Départ du Stade et catabase montoise

''Toulouse, ça reste des moments somptueux. Mais quand ça se finit et que tu as 21 ans, personne ne vient te dire ce que tu dois faire. Ça fait sept ans que tu es là donc inconsciemment, tu penses faire ta vie là-bas mais la réalité est autre. C’est plus ou moins désolant mais c’est le monde du rugby qui est comme ça. Ça m’aura servi de leçon même si je pense que c’est évitable. Mon plus grand regret est que personne ne soit venu me dire que je ne correspondais pas au futur du Stade toulousain, qu’ils privilégiaient d’autres profils. Je prends un second ‘’coup de couteau’’ par Carcassonne où je devais signer mais qui me met un faux-plan. Je me suis retrouvé sans club, tout le monde avait fait son marché, à mille kilomètres de chez moi. C’était une période un peu difficile. Et début août 2012, Marc Dantin, le manager de Mont-de-Marsan m’appelle. Ça a pris un mois à se faire à cause des formalités administratives. Et je signe le dernier jour des mutations pour les joueurs sans contrat. Dantin me laisse un peu de temps pour me préparer et quand je suis prêt, il se fait éjecter. Et ça ne passe pas avec l’entraîneur des avants qui prend le poste. J’étais déjà dégoûté par mon départ de Toulouse et à ce moment là, c’est très dur. Est-ce que ça vaut le coup de continuer ? Le rêve s’arrête-t-il là ? Et puis, la proposition d’Angoulême en Fédérale 2 est arrivée, c’est Baptiste Gay que j’avais côtoyé à Toulouse (NDLR : ils ont notamment fait partie de la même promotion au Pôle France) qui m’en a parlé. Pour moi, ça représentait une dernière chance dans le rugby… à 23 ans''. 

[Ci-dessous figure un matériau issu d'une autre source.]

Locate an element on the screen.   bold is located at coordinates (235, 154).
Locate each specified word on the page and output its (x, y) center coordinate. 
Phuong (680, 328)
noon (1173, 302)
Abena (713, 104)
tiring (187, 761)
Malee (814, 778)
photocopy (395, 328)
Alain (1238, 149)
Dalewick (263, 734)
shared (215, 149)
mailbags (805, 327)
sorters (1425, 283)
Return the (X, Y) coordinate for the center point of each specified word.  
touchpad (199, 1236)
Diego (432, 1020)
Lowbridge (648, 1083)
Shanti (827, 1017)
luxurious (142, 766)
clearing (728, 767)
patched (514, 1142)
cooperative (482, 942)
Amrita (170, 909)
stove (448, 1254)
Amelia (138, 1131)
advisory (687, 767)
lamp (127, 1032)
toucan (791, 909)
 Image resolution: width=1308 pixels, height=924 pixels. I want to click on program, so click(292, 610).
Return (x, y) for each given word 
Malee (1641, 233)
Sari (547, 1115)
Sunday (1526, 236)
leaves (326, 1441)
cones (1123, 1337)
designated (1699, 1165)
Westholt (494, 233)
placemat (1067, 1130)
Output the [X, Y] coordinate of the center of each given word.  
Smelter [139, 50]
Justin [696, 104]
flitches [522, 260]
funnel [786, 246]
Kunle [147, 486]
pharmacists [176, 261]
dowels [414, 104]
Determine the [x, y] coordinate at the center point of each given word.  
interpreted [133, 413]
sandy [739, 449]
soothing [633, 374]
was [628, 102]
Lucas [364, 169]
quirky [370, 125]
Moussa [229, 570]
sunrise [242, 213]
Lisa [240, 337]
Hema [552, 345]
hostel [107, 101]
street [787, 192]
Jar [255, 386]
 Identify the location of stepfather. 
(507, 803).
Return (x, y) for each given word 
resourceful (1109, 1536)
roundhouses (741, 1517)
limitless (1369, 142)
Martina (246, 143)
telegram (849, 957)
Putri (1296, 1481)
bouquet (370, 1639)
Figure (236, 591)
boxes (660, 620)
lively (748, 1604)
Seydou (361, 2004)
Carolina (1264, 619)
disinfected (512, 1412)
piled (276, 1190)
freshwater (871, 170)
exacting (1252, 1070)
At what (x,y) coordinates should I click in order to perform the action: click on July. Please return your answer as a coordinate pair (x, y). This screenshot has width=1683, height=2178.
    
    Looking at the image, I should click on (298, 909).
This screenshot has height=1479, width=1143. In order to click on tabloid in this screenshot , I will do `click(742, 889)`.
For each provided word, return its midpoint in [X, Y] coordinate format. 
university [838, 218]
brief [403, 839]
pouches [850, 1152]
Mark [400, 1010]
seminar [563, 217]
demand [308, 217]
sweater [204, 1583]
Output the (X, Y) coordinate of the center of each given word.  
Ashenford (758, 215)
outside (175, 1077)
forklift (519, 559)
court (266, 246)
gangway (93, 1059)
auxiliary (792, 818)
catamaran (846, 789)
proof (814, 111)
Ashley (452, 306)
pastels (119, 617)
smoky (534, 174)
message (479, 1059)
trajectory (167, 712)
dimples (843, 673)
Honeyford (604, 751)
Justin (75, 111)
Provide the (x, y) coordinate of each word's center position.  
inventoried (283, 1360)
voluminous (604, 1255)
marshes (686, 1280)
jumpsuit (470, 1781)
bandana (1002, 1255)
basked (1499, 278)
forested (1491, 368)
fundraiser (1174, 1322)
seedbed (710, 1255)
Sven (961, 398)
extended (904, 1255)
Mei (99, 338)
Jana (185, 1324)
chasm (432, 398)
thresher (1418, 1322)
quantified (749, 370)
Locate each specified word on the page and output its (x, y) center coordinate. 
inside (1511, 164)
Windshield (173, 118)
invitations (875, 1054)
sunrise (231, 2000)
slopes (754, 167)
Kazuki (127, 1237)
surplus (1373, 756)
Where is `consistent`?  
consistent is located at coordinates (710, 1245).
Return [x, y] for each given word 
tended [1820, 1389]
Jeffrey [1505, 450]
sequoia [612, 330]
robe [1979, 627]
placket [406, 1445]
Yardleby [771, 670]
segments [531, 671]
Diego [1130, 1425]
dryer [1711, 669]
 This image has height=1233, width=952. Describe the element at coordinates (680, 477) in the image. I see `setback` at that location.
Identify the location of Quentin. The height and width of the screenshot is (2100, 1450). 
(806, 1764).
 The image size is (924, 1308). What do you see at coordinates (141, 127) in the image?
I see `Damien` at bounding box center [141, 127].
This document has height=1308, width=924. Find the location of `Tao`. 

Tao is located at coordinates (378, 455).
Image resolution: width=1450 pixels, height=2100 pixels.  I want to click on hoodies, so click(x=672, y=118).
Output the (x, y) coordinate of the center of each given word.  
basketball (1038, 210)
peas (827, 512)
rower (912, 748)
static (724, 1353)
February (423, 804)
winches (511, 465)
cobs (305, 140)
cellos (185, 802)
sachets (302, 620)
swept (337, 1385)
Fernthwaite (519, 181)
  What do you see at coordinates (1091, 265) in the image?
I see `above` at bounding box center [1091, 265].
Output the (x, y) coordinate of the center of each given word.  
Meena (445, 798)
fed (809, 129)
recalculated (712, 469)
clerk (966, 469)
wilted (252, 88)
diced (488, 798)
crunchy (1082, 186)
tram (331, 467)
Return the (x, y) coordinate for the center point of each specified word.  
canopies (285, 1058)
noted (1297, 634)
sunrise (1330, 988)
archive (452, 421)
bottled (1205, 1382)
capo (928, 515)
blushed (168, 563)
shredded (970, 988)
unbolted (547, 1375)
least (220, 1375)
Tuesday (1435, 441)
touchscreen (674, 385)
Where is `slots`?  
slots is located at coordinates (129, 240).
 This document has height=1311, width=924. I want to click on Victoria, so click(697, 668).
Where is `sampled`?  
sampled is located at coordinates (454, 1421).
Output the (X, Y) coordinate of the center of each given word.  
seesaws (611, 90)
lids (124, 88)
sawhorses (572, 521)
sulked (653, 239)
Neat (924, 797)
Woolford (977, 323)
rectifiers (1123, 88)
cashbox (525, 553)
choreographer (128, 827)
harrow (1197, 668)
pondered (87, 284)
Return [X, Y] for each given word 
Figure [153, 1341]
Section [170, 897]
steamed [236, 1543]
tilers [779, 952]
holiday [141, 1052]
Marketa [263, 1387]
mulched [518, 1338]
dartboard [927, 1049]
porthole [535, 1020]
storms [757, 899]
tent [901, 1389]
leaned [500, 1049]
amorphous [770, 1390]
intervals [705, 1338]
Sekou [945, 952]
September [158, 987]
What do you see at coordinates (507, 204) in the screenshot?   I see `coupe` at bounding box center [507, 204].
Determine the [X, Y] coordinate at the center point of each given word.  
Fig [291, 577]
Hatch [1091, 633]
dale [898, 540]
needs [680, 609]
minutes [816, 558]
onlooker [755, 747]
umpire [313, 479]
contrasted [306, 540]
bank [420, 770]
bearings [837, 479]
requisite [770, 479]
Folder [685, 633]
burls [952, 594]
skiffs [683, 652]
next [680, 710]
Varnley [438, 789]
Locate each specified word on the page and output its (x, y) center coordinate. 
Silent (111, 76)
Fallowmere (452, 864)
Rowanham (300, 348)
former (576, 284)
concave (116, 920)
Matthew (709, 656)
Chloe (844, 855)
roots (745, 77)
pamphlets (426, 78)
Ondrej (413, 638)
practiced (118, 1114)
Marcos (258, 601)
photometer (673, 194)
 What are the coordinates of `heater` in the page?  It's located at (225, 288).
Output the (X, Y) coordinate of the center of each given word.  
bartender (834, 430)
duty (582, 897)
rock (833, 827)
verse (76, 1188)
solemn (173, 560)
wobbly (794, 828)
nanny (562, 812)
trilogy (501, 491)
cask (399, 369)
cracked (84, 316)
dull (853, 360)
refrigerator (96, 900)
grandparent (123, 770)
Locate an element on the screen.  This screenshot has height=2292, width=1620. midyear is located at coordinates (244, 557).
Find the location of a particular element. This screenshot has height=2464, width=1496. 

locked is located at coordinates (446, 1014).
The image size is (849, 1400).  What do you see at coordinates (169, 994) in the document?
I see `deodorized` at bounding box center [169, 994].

Soyaux-Angoulême, 2013-2018

''Angoulême, c’était la redécouverte de ce qu’est jouer au rugby avec les copains. La première année en Fédérale 2, on joue vingt-cinq matchs, vingt-cinq victoires, on termine champions de France. On monte en Fédérale 1, on perd en quarts contre Nevers et l’année d’après, on arrive en PRO D2. C’est allé très vite, l’appétit vient en mangeant (rires). Quel souvenir j’en garde ? Angoulême, ça m’a confirmé une chose. Plus tu es proche de tes coéquipiers, plus c’est difficile de s’arrêter. C’est la mode de donner un nom aux équipes alors nous ça aurait été ‘’les frustrés’’. On avait, pour beaucoup, goûté au haut niveau, sans jamais y exceller. On avait du rugby, de l’expérience mais ça aurait pu ne pas prendre. Et en PRO D2, on avait un supplément d’âme, tu peux renverser des montagnes quand le groupe est soudé. À Angoulême, j’ai tissé des liens très forts, j’ai aussi rencontré ma copine, c’était la partie III de ma vie. En arrivant à Rennes cet été, j’ai ouvert le chapitre IV, j’ai cru en ce nouveau projet et je crois que j’ai eu raison''.